Jewelry pouches that keep necklaces and jewelry from getting tangled or damaged
June 24, 2026
8 min read

How to Pack Jewelry for Travel Without Tangling or Damage

You unzip your bag at the hotel, reach for the necklace you planned to wear to dinner, and find it knotted into a tight little snarl with two other chains you packed beside it. One earring back has vanished into the lining. A ring you love has a fresh scratch across its band. None of it is catastrophic. All of it is the kind of small, avoidable frustration that makes you wish you had spent five more minutes packing.

Jewelry is among the easiest things to pack badly. It is small, it moves, and the parts that make it beautiful — fine chains, delicate clasps, polished stones — are exactly the parts that suffer in transit. The good news is that almost every problem has a simple, repeatable solution. What follows is the full repertoire: the methods a well-traveled friend would walk you through if you asked her how she keeps her pieces in order.

Why Jewelry Tangles in the First Place

A tangle is not bad luck. It is physics. A necklace chain has two free ends and a great deal of flexibility along its length. Put it in a bag, add the motion of a car, a conveyor belt, and an overhead bin, and the chain folds back on itself again and again. Each fold becomes a loop, each loop catches the clasp or another chain, and by the time you arrive you have a knot that takes a sewing needle and ten minutes of patience to undo.

Two principles solve most of it. First, remove the slack: a chain that cannot move cannot tangle. Second, separate the pieces: jewelry that never touches other jewelry cannot snag on it. Nearly every technique below is a variation on one of these two ideas.

Methods for Necklaces

Here are four ways to keep your necklaces and other jewelry protected and organized using everyday household items.

The Drinking-Straw Method

Necklace looped through and around a straw to prevent tangling.

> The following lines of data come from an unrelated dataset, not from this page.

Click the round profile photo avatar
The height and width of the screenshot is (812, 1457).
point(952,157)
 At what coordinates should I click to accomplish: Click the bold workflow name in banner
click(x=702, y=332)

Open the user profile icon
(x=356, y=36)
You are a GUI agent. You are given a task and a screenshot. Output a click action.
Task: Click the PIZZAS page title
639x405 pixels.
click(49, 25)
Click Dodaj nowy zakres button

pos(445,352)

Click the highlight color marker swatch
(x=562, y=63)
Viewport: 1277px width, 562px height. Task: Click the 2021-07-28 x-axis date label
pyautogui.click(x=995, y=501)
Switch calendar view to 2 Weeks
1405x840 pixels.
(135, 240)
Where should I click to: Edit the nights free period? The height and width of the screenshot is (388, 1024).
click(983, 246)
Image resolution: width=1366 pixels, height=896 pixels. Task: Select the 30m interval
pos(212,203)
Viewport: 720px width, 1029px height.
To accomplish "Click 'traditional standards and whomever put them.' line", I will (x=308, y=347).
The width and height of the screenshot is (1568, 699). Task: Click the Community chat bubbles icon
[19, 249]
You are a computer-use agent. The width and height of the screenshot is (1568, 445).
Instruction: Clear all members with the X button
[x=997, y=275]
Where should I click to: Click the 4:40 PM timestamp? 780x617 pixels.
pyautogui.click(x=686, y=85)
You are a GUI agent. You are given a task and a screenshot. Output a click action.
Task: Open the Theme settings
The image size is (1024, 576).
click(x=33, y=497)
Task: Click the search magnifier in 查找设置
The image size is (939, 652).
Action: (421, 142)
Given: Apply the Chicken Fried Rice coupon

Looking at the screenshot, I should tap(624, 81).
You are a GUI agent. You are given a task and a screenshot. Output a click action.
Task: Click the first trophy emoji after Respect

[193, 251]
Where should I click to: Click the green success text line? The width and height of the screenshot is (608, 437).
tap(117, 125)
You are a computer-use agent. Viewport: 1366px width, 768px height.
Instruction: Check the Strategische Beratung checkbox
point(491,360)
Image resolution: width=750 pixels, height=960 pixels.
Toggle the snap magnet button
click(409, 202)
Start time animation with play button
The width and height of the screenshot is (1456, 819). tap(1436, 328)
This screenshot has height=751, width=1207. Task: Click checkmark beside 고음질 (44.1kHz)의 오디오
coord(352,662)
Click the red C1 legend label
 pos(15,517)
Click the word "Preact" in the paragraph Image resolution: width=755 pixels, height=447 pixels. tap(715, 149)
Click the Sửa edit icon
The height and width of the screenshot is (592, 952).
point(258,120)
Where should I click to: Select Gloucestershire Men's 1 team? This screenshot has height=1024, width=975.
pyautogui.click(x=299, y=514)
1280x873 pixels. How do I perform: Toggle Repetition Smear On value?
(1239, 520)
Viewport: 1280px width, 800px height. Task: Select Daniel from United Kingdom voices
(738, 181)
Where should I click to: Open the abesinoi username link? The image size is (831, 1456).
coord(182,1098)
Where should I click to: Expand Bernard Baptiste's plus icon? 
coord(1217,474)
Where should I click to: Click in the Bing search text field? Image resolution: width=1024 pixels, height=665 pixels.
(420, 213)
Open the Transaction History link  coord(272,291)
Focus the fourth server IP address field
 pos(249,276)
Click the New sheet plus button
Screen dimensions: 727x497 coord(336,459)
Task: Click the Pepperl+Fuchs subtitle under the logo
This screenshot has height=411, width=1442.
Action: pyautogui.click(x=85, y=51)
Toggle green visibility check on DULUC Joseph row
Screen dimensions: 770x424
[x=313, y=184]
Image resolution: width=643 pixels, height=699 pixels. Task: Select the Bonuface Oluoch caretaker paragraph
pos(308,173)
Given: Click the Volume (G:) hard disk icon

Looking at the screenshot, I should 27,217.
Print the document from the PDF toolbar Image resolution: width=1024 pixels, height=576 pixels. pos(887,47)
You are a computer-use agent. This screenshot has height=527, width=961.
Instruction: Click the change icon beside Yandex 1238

This is the most reliable trick for a single fine chain, and it costs nothing. Take a plastic drinking straw, thread one end of an unclasped necklace through it, then fasten the clasp around the straw so the chain is held taut along its length. The chain now has no slack to fold into, and it arrives exactly as you packed it. For a longer necklace that runs past the end of the straw, fasten the clasp partway down so the chain doubles back along the outside, or step up to a wider, longer straw of the kind used for smoothies. Paper straws work in a pinch but soften if they get damp, so plastic is the safer choice for travel.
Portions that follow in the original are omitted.